Reproduce every one of the records below verbatim, line for line, without changing any character.

(Extracted records)
_ _ _ _ _
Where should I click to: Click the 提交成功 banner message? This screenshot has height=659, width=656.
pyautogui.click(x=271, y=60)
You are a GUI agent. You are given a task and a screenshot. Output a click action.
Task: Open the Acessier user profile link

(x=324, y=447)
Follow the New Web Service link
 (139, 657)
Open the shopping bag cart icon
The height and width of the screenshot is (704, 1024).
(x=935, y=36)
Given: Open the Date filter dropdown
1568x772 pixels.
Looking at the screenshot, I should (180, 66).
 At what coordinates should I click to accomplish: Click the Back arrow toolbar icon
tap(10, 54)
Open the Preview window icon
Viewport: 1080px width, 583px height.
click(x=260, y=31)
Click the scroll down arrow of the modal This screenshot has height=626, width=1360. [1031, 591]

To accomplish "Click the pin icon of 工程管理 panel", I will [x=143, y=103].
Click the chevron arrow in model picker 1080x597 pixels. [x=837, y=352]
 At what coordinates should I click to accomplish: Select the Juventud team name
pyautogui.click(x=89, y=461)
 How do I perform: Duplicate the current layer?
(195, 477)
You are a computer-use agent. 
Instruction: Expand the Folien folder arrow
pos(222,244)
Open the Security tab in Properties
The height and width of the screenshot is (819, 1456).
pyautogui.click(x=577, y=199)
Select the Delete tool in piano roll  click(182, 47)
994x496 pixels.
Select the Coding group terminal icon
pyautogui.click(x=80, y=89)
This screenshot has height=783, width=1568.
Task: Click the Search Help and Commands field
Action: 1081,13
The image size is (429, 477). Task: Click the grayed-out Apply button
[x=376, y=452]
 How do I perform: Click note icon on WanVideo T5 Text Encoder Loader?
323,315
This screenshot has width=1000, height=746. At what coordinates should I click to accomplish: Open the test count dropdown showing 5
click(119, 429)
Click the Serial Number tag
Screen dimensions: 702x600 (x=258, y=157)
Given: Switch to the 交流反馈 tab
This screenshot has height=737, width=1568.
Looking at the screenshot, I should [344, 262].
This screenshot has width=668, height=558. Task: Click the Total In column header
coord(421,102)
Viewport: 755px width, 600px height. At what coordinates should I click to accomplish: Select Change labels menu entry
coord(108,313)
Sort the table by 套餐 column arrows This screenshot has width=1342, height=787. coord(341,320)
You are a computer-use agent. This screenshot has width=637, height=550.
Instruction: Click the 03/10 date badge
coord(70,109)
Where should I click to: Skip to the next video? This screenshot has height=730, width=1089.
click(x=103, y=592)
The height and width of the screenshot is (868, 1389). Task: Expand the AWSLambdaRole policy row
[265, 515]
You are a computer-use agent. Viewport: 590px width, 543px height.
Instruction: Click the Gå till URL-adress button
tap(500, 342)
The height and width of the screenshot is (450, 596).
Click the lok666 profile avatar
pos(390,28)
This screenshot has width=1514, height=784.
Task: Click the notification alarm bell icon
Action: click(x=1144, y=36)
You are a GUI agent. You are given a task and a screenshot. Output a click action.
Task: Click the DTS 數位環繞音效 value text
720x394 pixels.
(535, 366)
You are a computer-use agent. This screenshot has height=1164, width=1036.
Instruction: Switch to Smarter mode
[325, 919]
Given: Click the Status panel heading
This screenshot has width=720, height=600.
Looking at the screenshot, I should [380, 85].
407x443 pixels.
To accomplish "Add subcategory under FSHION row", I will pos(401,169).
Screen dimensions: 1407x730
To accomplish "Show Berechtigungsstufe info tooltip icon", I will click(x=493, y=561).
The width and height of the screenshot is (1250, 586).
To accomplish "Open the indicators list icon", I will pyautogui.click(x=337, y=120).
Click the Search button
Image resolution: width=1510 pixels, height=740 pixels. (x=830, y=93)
_ _ _ _ _
* Solution to this task *
Where should I click to: Click the 提交成功 banner message? This screenshot has height=659, width=656.
pyautogui.click(x=271, y=60)
You are a GUI agent. You are given a task and a screenshot. Output a click action.
Task: Open the Acessier user profile link

(x=324, y=447)
Follow the New Web Service link
 (139, 657)
Open the shopping bag cart icon
The height and width of the screenshot is (704, 1024).
(x=935, y=36)
Given: Open the Date filter dropdown
1568x772 pixels.
Looking at the screenshot, I should (180, 66).
 At what coordinates should I click to accomplish: Click the Back arrow toolbar icon
tap(10, 54)
Open the Preview window icon
Viewport: 1080px width, 583px height.
click(x=260, y=31)
Click the scroll down arrow of the modal This screenshot has height=626, width=1360. [1031, 591]

To accomplish "Click the pin icon of 工程管理 panel", I will [x=143, y=103].
Click the chevron arrow in model picker 1080x597 pixels. [x=837, y=352]
 At what coordinates should I click to accomplish: Select the Juventud team name
pyautogui.click(x=89, y=461)
 How do I perform: Duplicate the current layer?
(195, 477)
You are a computer-use agent. 
Instruction: Expand the Folien folder arrow
pos(222,244)
Open the Security tab in Properties
The height and width of the screenshot is (819, 1456).
pyautogui.click(x=577, y=199)
Select the Delete tool in piano roll  click(182, 47)
994x496 pixels.
Select the Coding group terminal icon
pyautogui.click(x=80, y=89)
This screenshot has height=783, width=1568.
Task: Click the Search Help and Commands field
Action: 1081,13
The image size is (429, 477). Task: Click the grayed-out Apply button
[x=376, y=452]
 How do I perform: Click note icon on WanVideo T5 Text Encoder Loader?
323,315
This screenshot has width=1000, height=746. At what coordinates should I click to accomplish: Open the test count dropdown showing 5
click(119, 429)
Click the Serial Number tag
Screen dimensions: 702x600 (x=258, y=157)
Given: Switch to the 交流反馈 tab
This screenshot has height=737, width=1568.
Looking at the screenshot, I should [344, 262].
This screenshot has width=668, height=558. Task: Click the Total In column header
coord(421,102)
Viewport: 755px width, 600px height. At what coordinates should I click to accomplish: Select Change labels menu entry
coord(108,313)
Sort the table by 套餐 column arrows This screenshot has width=1342, height=787. coord(341,320)
You are a computer-use agent. This screenshot has width=637, height=550.
Instruction: Click the 03/10 date badge
coord(70,109)
Where should I click to: Skip to the next video? This screenshot has height=730, width=1089.
click(x=103, y=592)
The height and width of the screenshot is (868, 1389). Task: Expand the AWSLambdaRole policy row
[265, 515]
You are a computer-use agent. Viewport: 590px width, 543px height.
Instruction: Click the Gå till URL-adress button
tap(500, 342)
The height and width of the screenshot is (450, 596).
Click the lok666 profile avatar
pos(390,28)
This screenshot has width=1514, height=784.
Task: Click the notification alarm bell icon
Action: click(x=1144, y=36)
You are a GUI agent. You are given a task and a screenshot. Output a click action.
Task: Click the DTS 數位環繞音效 value text
720x394 pixels.
(535, 366)
You are a computer-use agent. This screenshot has height=1164, width=1036.
Instruction: Switch to Smarter mode
[325, 919]
Given: Click the Status panel heading
This screenshot has width=720, height=600.
Looking at the screenshot, I should [380, 85].
407x443 pixels.
To accomplish "Add subcategory under FSHION row", I will pos(401,169).
Screen dimensions: 1407x730
To accomplish "Show Berechtigungsstufe info tooltip icon", I will click(x=493, y=561).
The width and height of the screenshot is (1250, 586).
To accomplish "Open the indicators list icon", I will pyautogui.click(x=337, y=120).
Click the Search button
Image resolution: width=1510 pixels, height=740 pixels. (x=830, y=93)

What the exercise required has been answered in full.